Feura Bush is a hamlet in the town of New Scotland, Albany County, New York, United States. It is in the southeastern corner of the town, along the Bethlehem town-line, eight miles south of Albany. The Feura Bush ZIP Code (12067) includes parts of the town of Bethlehem. It is in the Onesquethaw Volunteer Fire Company fire protection district. The 2020 Census showed 28 employer establishments in the hamlet.

== History ==
Feura Bush was originally called "Moaksville", after an early family in the vicinity, and later called Jerusalem after the Jerusalem Reformed Church. Harmon Van Der Zee was a major landowner in the area during the mid-18th century. At that time, Jerusalem was a part of the town of Bethlehem; in 1832, New Scotland was erected as a separate town. In 1790, the Jerusalem Dutch Reformed Church was established halfway between Union (Unionville) and Jerusalem (Feura Bush). This was the first church in the area immediately south of Albany. In 1825, the church was moved to Jerusalem.

In the 1920s, part of the Van Der Zee homestead over the town-line in Bethlehem was taken for the West Shore Railroad's Selkirk rail yard. The yard was originally referred to as being in Feura Bush, being closer to this hamlet than to Selkirk; however, it is located in the Selkirk ZIP Code. In 1854, a plank road was established to run through Feura Bush to Houcks Corners, this section is today New York State Route 32; and then from the corners to Bethlehem Center, which today is New York State Route 910A. This road was also made an official post road by the US Congress.

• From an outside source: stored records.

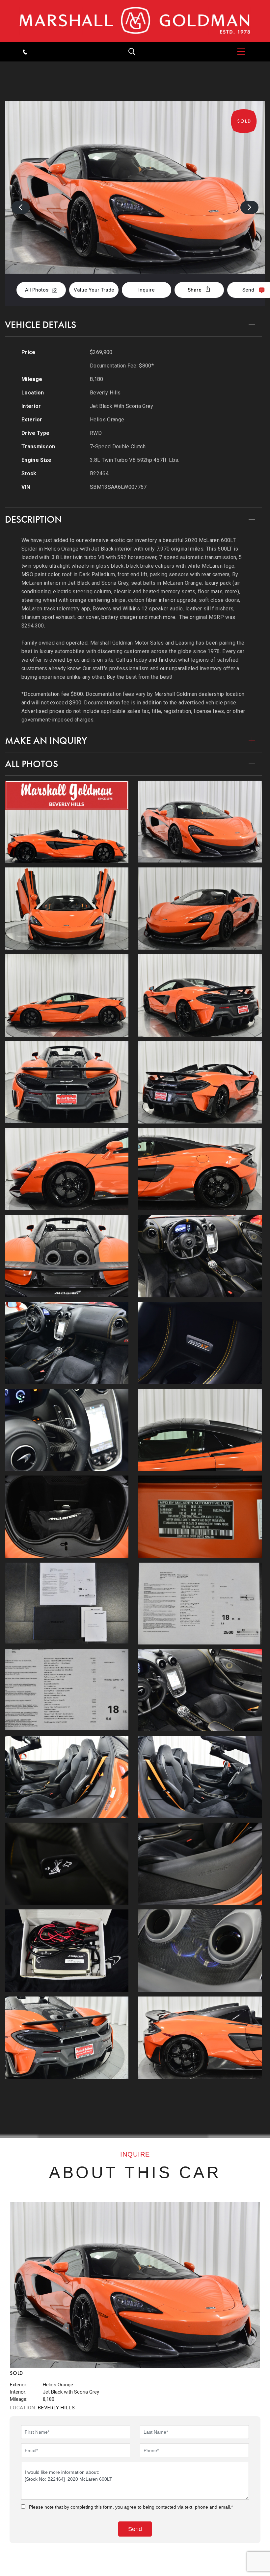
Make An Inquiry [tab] (46, 740)
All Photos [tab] (31, 764)
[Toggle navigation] (238, 51)
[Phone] (25, 51)
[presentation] (21, 207)
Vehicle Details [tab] (40, 325)
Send (248, 290)
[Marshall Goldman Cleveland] (135, 20)
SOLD (247, 67)
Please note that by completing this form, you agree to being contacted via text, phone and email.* (131, 2507)
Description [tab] (33, 519)
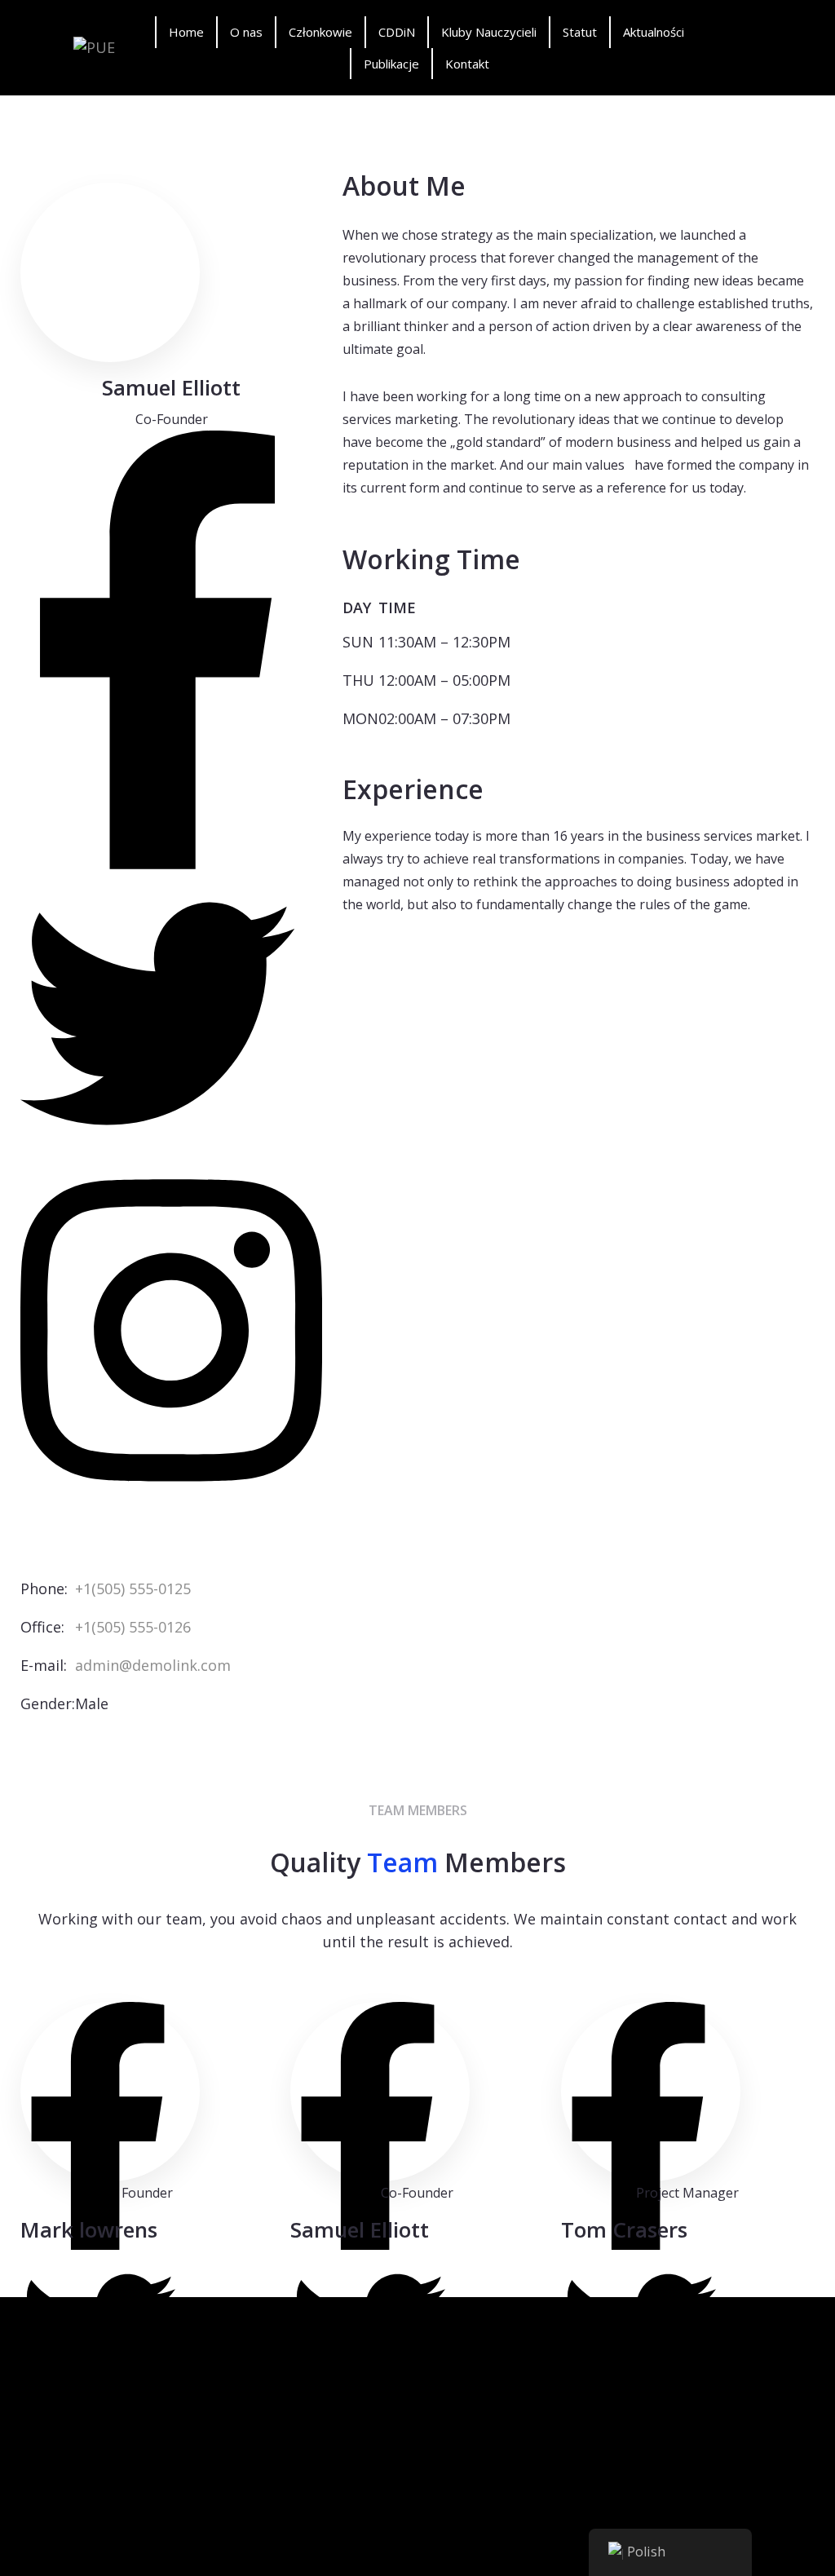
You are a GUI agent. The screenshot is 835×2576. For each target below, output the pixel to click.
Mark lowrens (88, 2229)
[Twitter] (157, 1017)
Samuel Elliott (359, 2229)
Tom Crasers (624, 2229)
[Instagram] (171, 1334)
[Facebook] (157, 654)
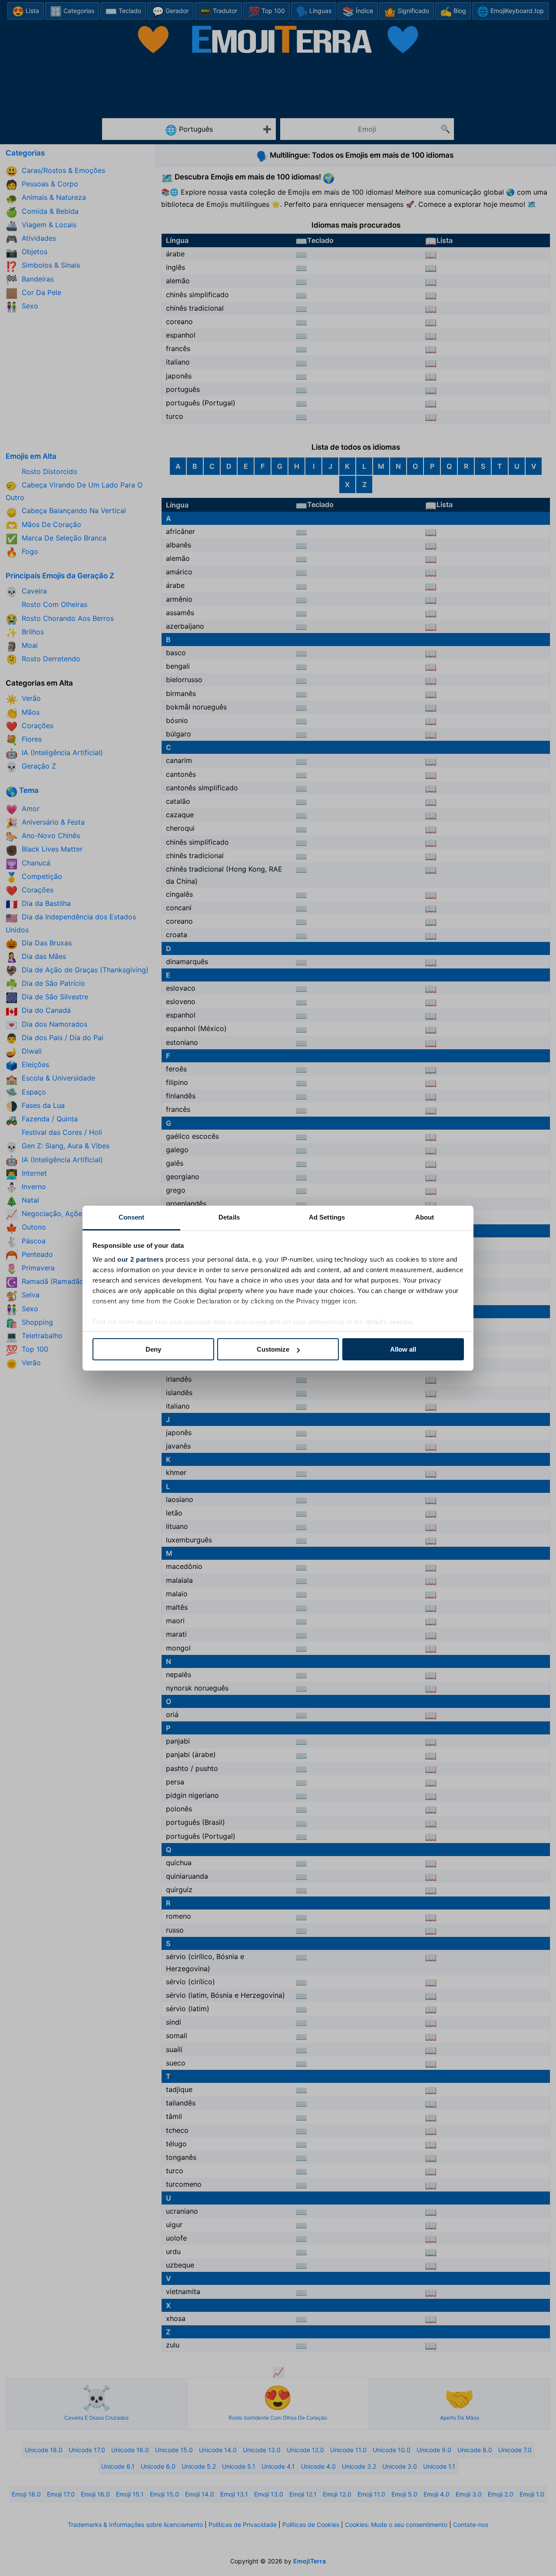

The Feura Bush School (Bethlehem School District Number 5) was a one-room schoolhouse built in 1885. In 1929, the school was abandoned, and was put to different uses over time until 1987, when the Feura Bush Neighborhood Association converted it to a library. In 1929, a large brick school for kindergarten through eighth grade was built replacing the one-room schoolhouse. This building would be in service until circa 1950. The West Shore Railroad established a station here in approximately 1870 and it was used to ferry students to Ravena for high school. Around 1940, the station was discontinued.

The Jerusalem (later Feura Bush) post office was once located in the Mathias Store until it moved to the hamlet's hotel in 1946, when the store was sold and converted into a residence. A new post office was built in 1989.

==Geography==
Feura Bush is situated along Indian Fields Road (New York Route 32) at the town border with neighboring Delmar and extends to other borders with Clarksville, Voorheesville, New Salem, South Bethlehem, and Coeymans.

==Architecture==
The hamlet has mostly Victorian and Colonial residences with some modern styles as well. Several are historic buildings from the mid-18th century.

==Education==
The majority of Feura Bush is part of the Ravena-Coeymans-Selkirk Central School District (R-C-S). Children attend A.W. Becker Elementary School for kindergarten through fifth grade, R-C-S Middle School for sixth through eighth grade, and R-C-S High for ninth through twelfth grade. Small pockets of the hamlet are within the Bethlehem Central School District. Feura Bush also has a library, situated in a former one-room schoolhouse adjacent to Jerusalem Reformed Church.